Today, I spoke to Dave Ulrich, whois as a Professor of Business at the University of Michigan, a partner at the RBL Group, and author of the new book The Why of Work: How Great Leaders Build Abundant Organizations That Win. This is a follow-up to my previous interview with Dave last August. In this interview, Dave talks about what motivates people to work, the abundant organization model, and tips for business owners who want to create meaning in the workplace.

Why is it important to think about “why employees are working” not “why aren’t employees working harder”?

People work for many reasons. For some it is a drudgery that must be endured, for others it is purely economic, and for others work has a sense of meaning. When work is a setting and opportunity for employees to find meaning, their personal lives are more abundant, but they are also more productive. People can work harder and put in their time and go through the motions, but when they put in their energy and emotion, they are more likely to produce more. In addition, when employees create meaning, their customers will feel the same and their investors will be happier. Making meaning makes sense and cents.

In your book you state that employees aren’t necessarily working for money. What are they working for?

Again, some employees work for short term money. Other employees find a sense of meaning at work. This meaning is found in identity (who I am), purpose (what I am doing), relationships (who I do things with), work environment (setting or culture in which I work), work challenge (what work I do), opportunities to learn and grow, and delight (what makes me happy). When these more meaning-based outcomes are associated with work, employees will feel a stronger sense of emotional engagement to their organization. This engagement is more than putting in time, but it affects how that time is spent. The new employee value proposition is not just about money, but more about the meaning that comes from a positive work experience.

What is your model of “abundant organization”?

We tried to find a term or phrase to capture how meaning is shaped in organizations. The word abundance means more and to spare. It is about what is not what is not. It focuses on the future not the past. It emphasizes the positive not negative. When we looked at disciplines that examined dimensions of abundance, we were able to cull insights from positive psychology, social responsibility, high performing teams, employee engagement, organization culture, learning and growth, and civility literature’s. Each of these disciplines attempt to explain why and how people find meaning in their personal lives.

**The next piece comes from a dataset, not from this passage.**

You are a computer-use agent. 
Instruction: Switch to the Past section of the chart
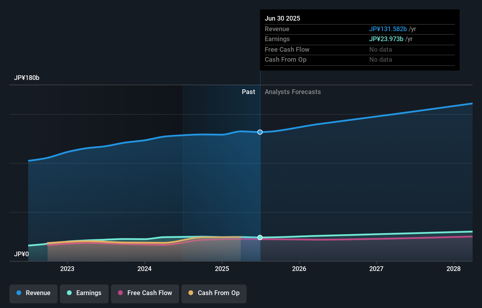tap(249, 92)
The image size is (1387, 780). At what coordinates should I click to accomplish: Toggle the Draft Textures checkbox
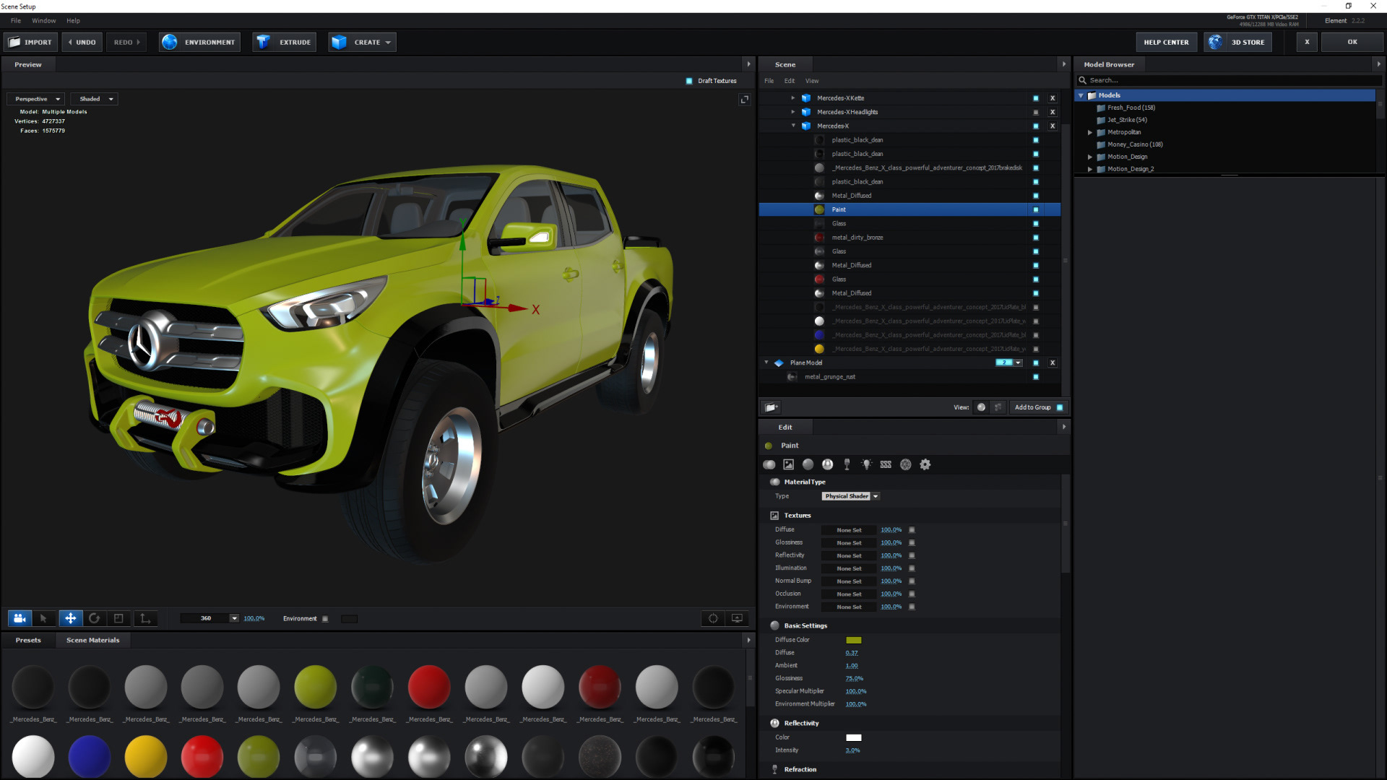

When we distilled the insights from these literature’s and place them into an organization context, we were able to identify 7 questions leaders can ask to discern and improve a sense of meaning within an organization. So, abundant organizations are when individual find meaning for themselves, values for others, and hope for humanity. Leaders are the primary meaning makers because they set the tone and because they make decision that enhance meaning for others.

What are some tips for business owners that want to create meaning and value in the workplace?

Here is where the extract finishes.